Calcular probabilidad que tenemos los hombres de padecer la condición conocida como hiperplasia prostática benigna —o inflamación de la próstata, en términos menos técnicos— es tan fácil como puede ser alarmante: a los 50 años es de 50%; a los 60, de 60%, y a los 80 está entre el 80 y el 90 por ciento.

Y sin embargo, al menos un tercio de los hombres (38% según una nueva encuesta de Orlando Health) prefieren soportar situaciones estresantes, como ver a su equipo perder un partido importante o quedarse atascados en el tráfico, antes que hablar sobre la salud de su próstata, ya no se diga tratarla.

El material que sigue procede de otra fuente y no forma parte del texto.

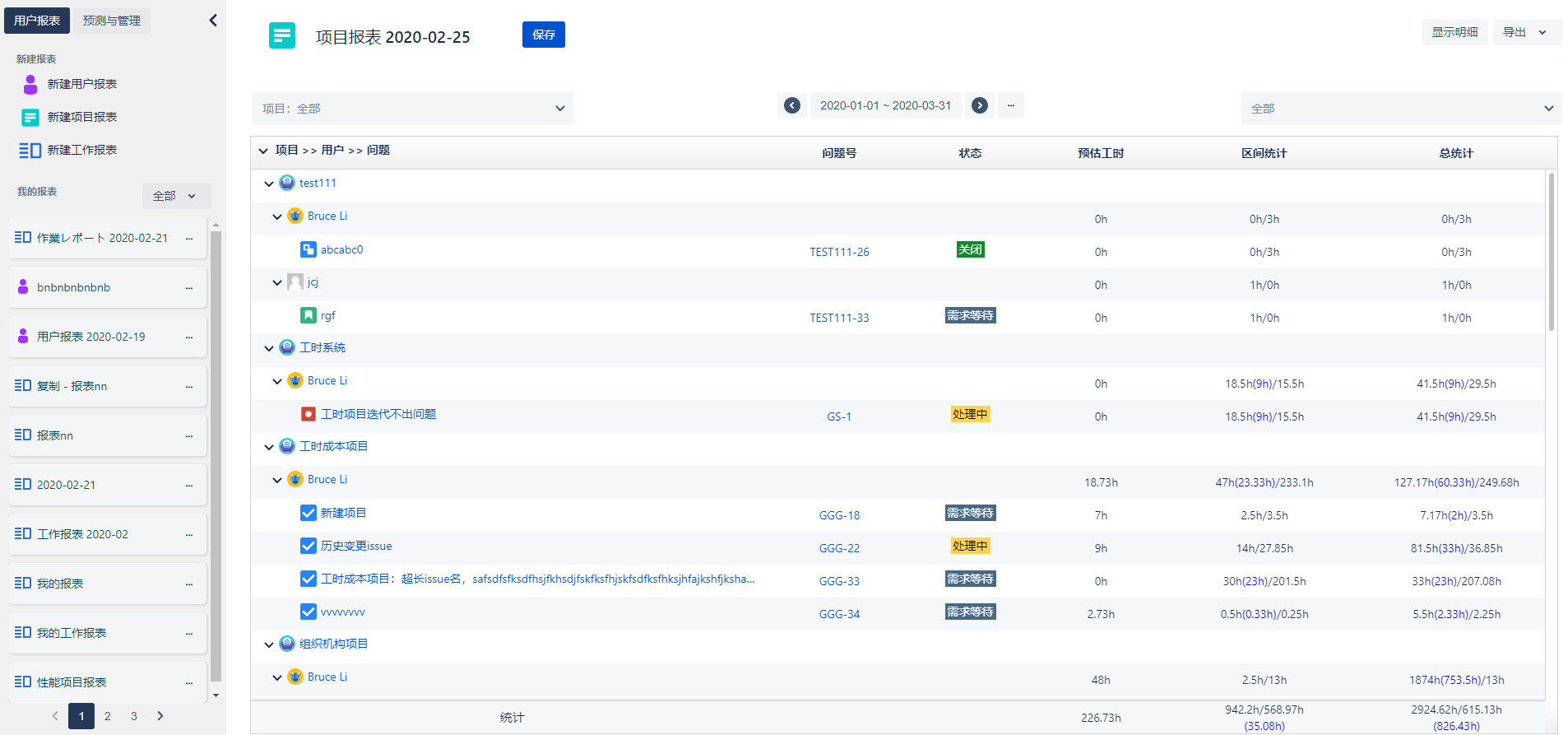This screenshot has width=1568, height=735.
Task: Click the new work report icon
Action: click(x=30, y=150)
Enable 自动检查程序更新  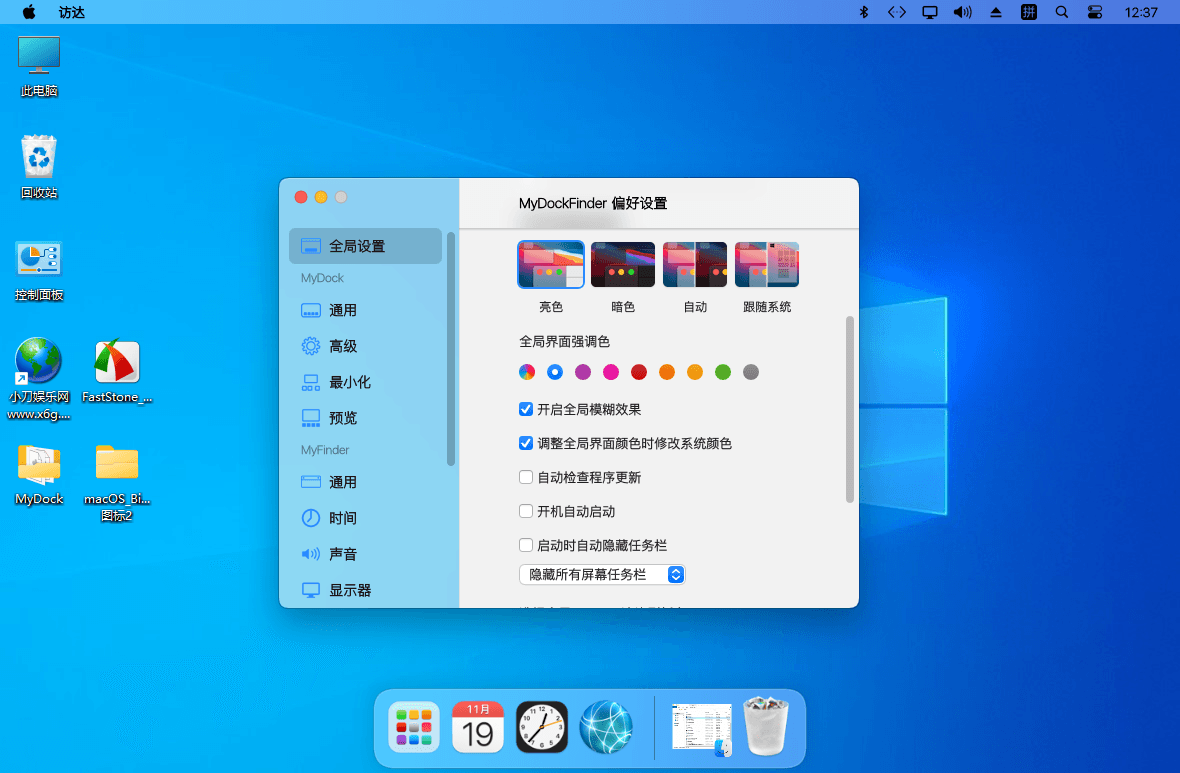525,477
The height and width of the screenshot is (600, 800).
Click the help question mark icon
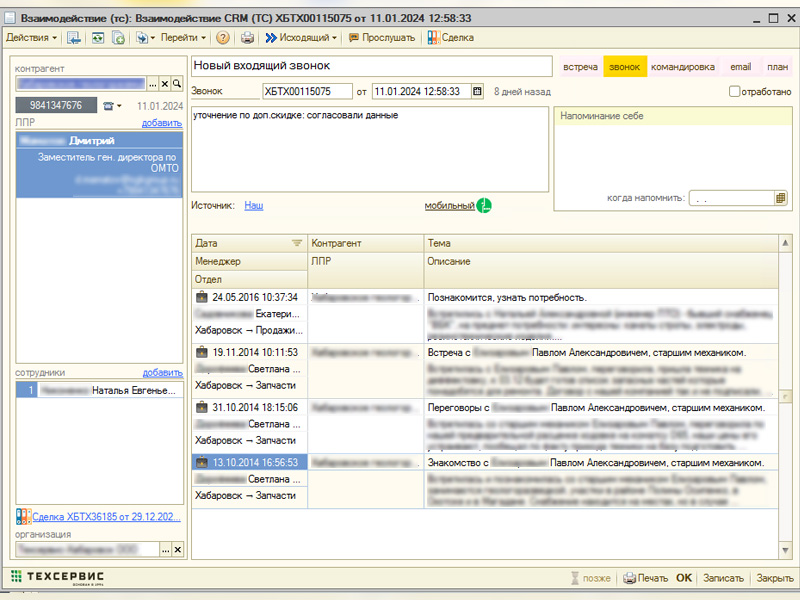(222, 38)
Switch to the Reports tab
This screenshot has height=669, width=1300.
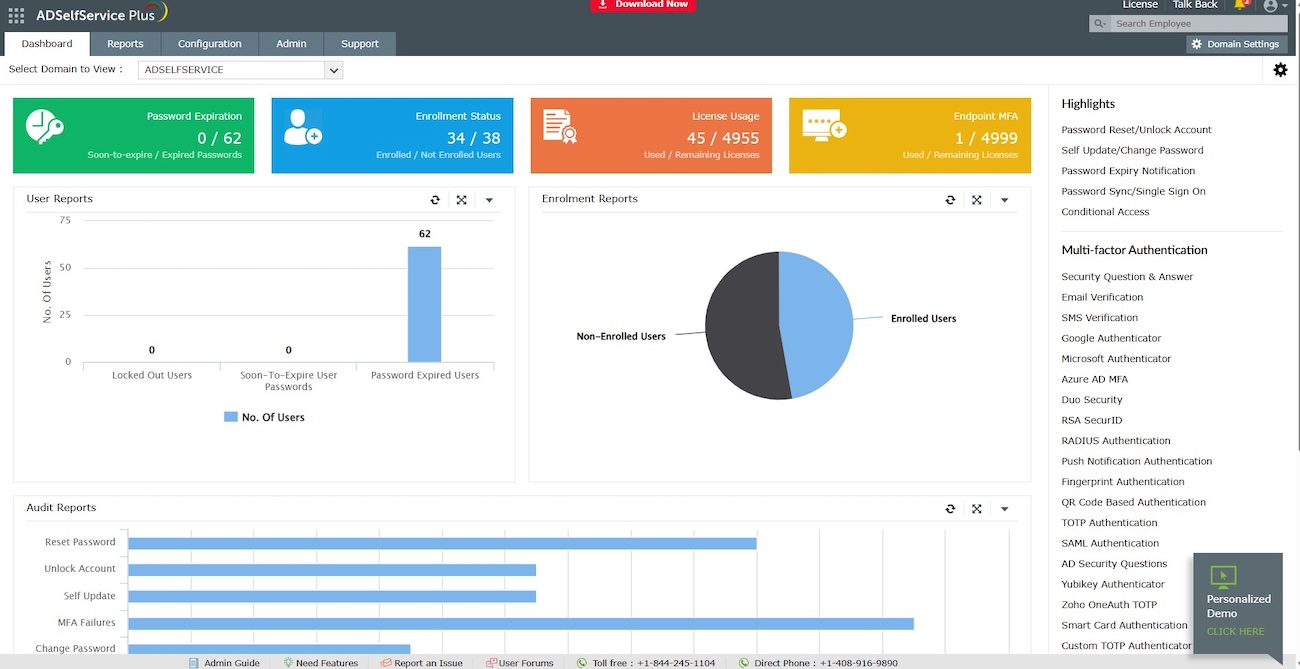[125, 44]
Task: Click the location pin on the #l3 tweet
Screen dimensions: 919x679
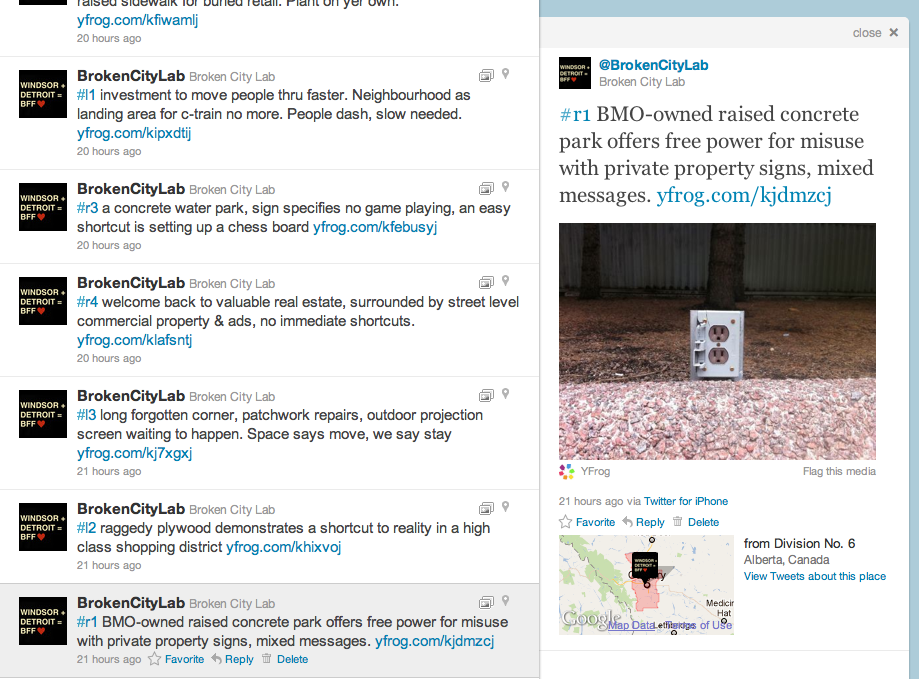Action: (x=505, y=394)

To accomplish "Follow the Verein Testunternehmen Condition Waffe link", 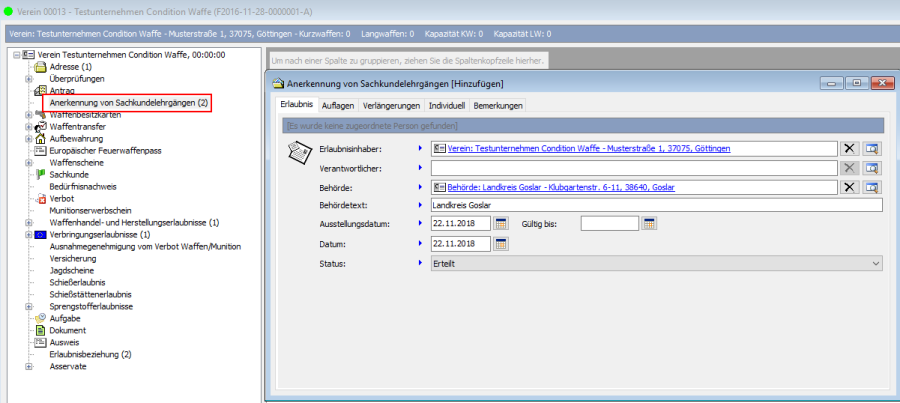I will tap(588, 148).
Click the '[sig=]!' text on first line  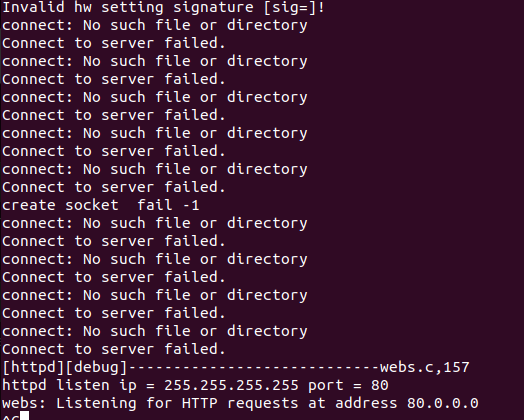[x=294, y=7]
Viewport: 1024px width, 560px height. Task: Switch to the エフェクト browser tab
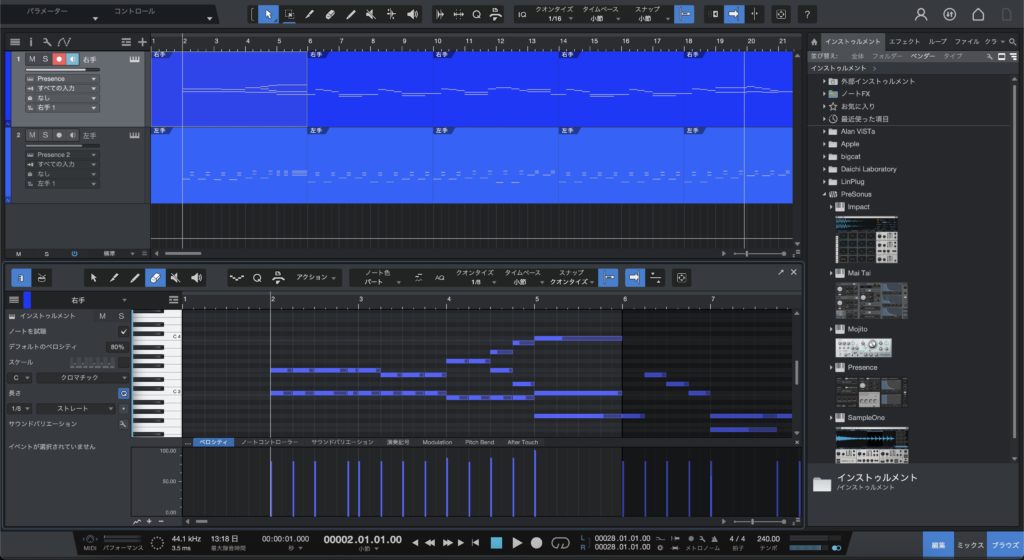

Esto puede deberse a que “sólo un 30 a 50% de estos hombres —tienen el crecimiento prostático— van a presentar síntomas o molestias” y estas pueden ser leves, explica el urólogo y andrólogo Axel Cayetano en conversación con Latinus a propósito del Día del Hombre celebrado el miércoles de esta semana.

Pero algunos pacientes sí “pueden llegar a tener consecuencias graves” en temas de salud o de “relaciones personales e incluso laborales, porque a veces no pueden trabajar adecuadamente, por las molestias, o socializar”, añade el experto.

Molestias, de imperceptibles a muy incómodas

Las molestias típicas que provoca el crecimiento prostático son leves y van apareciendo gradualmente, “incluso hay pacientes que se van acostumbrando y normalizan este tipo de molestias”, explica Cayetano, y pone como ejemplos que, al orinar, el chorro puede tardarse o ser de menor calibre.

Pero las molestias pueden llegar a ser más graves e incómodas, como tener que orinar muchas veces por las noches o tener grandes urgencias durante el día, en ocasiones hasta cada 15 minutos.

Cayetano, quien está adscrito al Instituto Nacional de Ciencias Médicas y Nutrición Salvador Zubirán, aclara que la hiperplasia prostática benigna no se ha relacionado con la aparición del cáncer de próstata.

Aun así, “tiene impacto en la salud de los hombres, ya sea hablando en el sentido físico e incluso hablando de calidad de vida”.

La causa de la enfermedad

“A todos los hombres nos crece la próstata en mayor o menor medida. Se piensa que es debido al estímulo hormonal de la testosterona, que es la hormona masculina, la cual hace que el tejido prostático vaya creciendo”, comenta el experto.

Sin embargo, agrega, puede haber algunos factores genéticos y hasta externos que aceleren el crecimiento de la próstata, ya que “a veces el tipo de dieta o el estilo de vida que uno tiene puede impactar en su tamaño. Pero fuera de eso no hay un factor adicional claro”.

En cuanto al estilo de vida, Cayetano explica que, con algunas excepciones, está hablando de los hábitos que ya se sabe que son dañinos, como la dieta alta en “ultraprocesados, azúcares refinados y pocas verduras o alimentos naturales”; también condiciones como el sobrepeso o la obesidad o hasta enfermedades metabólicas como la diabetes.

Las excepciones serían sustancias como el alcohol o la cafeína, por ejemplo, ya que no afectan directamente al crecimiento prostático, “pero los que tienen un problema de próstata inflamada pueden tener más molestias si toman mucho café y mucho alcohol”.

“De hecho —añade—, parte de las recomendaciones que le damos a los pacientes es pues hacer modificaciones en su estilo de vida, bajar el consumo de cafeína, alcohol, mejorar su dieta en general, hacer más ejercicio, se ha visto que ayuda a disminuir las molestias. Incluir más fibra en su dieta también es favorable”.

Los tratamientos para esta afección van de lo tradicional, “que son los medicamentos y las cirugías tradicionales que hoy en día se siguen usando” hasta lo más nuevo,”tecnologías que son de mínima invasión” como la termoterapia que disminuye el tamaño “sin necesidad de una cirugía y con altas tasas de satisfacción”.